ひとりの高ランクスキル持ちが戦況を変えてしまうことは、よくあることだ。
そう……かつて、この町に派遣されてきたひとりの魔女のように。
――焼滅の魔女エリミナ・マナフレイム。
自分と同じギルドマスターでありながら、世界最強のAランクスキルを持って生まれたその少女の力は、あまりにも人間離れしていた。
『ふふふ……あッはははははははは――ッ!!』
戦場の中心で女王のように椅子に腰かけ、優雅にワイングラスをかたむけながら、戯れるように――敵を炎で消滅させていく。
その鮮烈な姿は、アリエスの脳裏にいまだに焼きついていた。
ただ、そんなエリミナですら、この“水曜日”への対処はできず――。
『ふぅ……これ以上は、無意味ね』
『私、エリートじゃない戦いはしない主義なの』
『いえ、べつに負けたとかではなくて。エリート的撤退であって』
『次、負けたって言ったら焼き殺――待って。いったんやめて』
『私はエリミナじゃないけど、エリミナ様は負けてないと思う!(裏声)』
『だから、負けてな――今、敗北者って言ったの、誰!? 取り消しなさいよ、その言葉!』
などと負けゼリフを吐いて、すぐに撤退してしまったが……。
とはいえ、エリミナレベルの強者がしばらくこの町に滞在してくれたら、この町の防衛体勢を整え直すだけの余裕も生まれるはずだ。

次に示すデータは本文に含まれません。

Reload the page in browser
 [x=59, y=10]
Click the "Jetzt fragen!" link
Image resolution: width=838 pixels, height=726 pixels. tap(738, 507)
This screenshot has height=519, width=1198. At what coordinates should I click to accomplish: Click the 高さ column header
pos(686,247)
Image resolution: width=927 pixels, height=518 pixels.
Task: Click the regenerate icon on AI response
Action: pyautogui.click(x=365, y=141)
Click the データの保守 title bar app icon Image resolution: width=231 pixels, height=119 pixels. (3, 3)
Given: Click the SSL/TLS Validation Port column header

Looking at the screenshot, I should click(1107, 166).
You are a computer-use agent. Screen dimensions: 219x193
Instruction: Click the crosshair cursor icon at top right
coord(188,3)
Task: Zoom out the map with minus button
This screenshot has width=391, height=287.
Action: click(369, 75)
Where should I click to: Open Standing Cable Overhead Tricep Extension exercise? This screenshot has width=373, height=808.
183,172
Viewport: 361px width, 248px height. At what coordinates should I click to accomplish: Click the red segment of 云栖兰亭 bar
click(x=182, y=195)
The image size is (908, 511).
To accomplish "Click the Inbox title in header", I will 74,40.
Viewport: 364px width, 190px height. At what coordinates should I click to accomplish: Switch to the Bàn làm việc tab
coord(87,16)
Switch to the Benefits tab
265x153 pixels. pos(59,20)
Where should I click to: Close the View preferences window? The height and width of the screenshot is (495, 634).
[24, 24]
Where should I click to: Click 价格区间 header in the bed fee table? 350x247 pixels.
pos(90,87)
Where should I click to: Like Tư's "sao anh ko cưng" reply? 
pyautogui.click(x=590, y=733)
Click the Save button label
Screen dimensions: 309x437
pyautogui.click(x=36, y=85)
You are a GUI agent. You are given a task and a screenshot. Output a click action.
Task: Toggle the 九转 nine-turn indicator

だからこそ、今のアリエスにすべきことは、ただひとつ。
(ローナちゃんを信じて――“接待”すること!)
アリエスがそう改めて決意を固めたときだった。
「……………………え?」
ず……ずず、ずずずずずずず――ッ!! と。
突然、海に巨大な渦が現れた。
海面に浮かんでいた木材が、渦へと吸いこまれていき、そして――。
「あ、あれは……っ!?」
誰かが悲鳴を上げる。
その視線の先――渦の中から姿を現したのは、巨大な影。
全長30メートルはあろうかというそのサメの姿は、間違いない。
「――近海の主ギガロドン!?」
それは、周囲のモンスターを狩りすぎると現れるといわれる強大なモンスターであり……。
このウルス海岸の“エリアボス”だった。